The lovely, full-color illustrations by Marie Angel are appropriate. This is just a mini-volume, as are all the Peter Rabbit books written and illustrated by Miss Potter.
Toucans Two and Other Poems by Jack Prelutsky, pictures by Jose Aruego. New York: The Macmillan Company, 1970.
“Oysters are creatures without any features” is the kind of humor found in this delightful book. Other animals appearing in this volume of poetry are camels, bears, hippopotamuses, and aardvarks.
Ellen Grae by Vera and Bill Cleaver, illustrated by Ellen Raskin. New York: J. B. Lippincott, 1967. (Also available in Yearling paperback, Dell Publishing.)
Ellen Grae lives with Mrs. McGruder in the small town of Thicket so that she may go to the same school her father attended. She has a terrific imagination and tells such interesting stories that most people think she has made them up. Ellen; Grover, a friend who is one year older than Ellen; Ira, a friendly, misunderstood, silent man; and his goat, Missouri, have interesting adventures together. Ellen finds out about a strange secret. She knows that should anyone else find out about this secret, Ira would be in serious trouble. What Ellen decides to do makes good reading.
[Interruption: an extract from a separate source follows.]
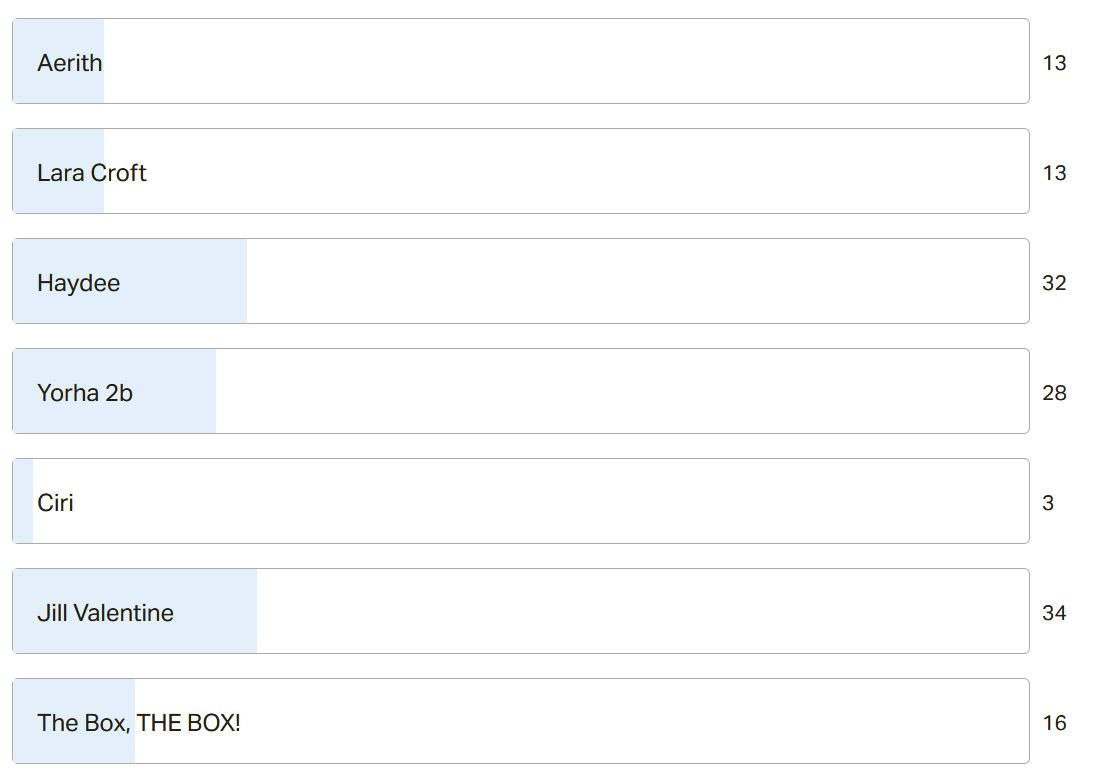
Task: Click the 'Lara Croft' text label
Action: (x=92, y=173)
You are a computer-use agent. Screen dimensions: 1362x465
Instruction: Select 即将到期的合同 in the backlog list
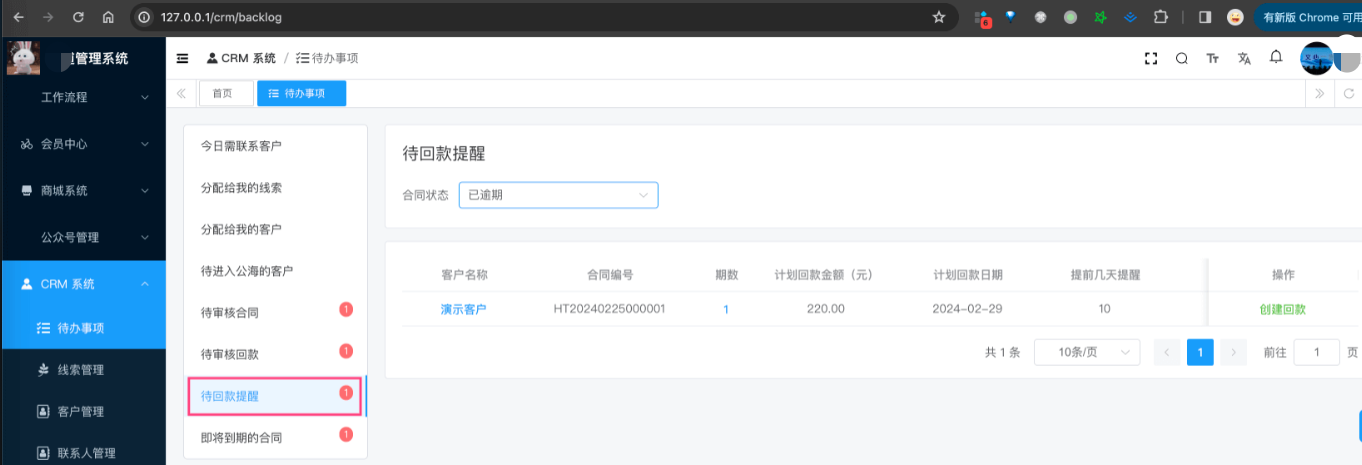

The Nightingale by Hans Christian Andersen, translated by Eva Le Gallienne, illustrated by Nancy Ekholm Burkert. New York: Harper & Row, 1965.
This book is one of the most beautiful picture books in print. The many double pages of full-color illustrations enhance the timeless story of the little drab gray bird that sings for the Emperor. The story is well told; the illustrations are priceless.
Fish is Fish written and illustrated by Leo Lionni New York: Pantheon, 1970.
Mr. Lionni’s books are filled with brilliant color and an understanding of nature. This, his latest, book is about a tadpole that grows into a frog. Frog returns to tell Fish about the great world outside of the water. Fish cannot understand what everything looks like, and with great effort, he tries to see for himself. With the help of Frog, Fish is saved from death. Fish then realizes that Frog is Frog and Fish is Fish. Mr. Lionni’s works have been runners-up for the Caldecott Medal four times.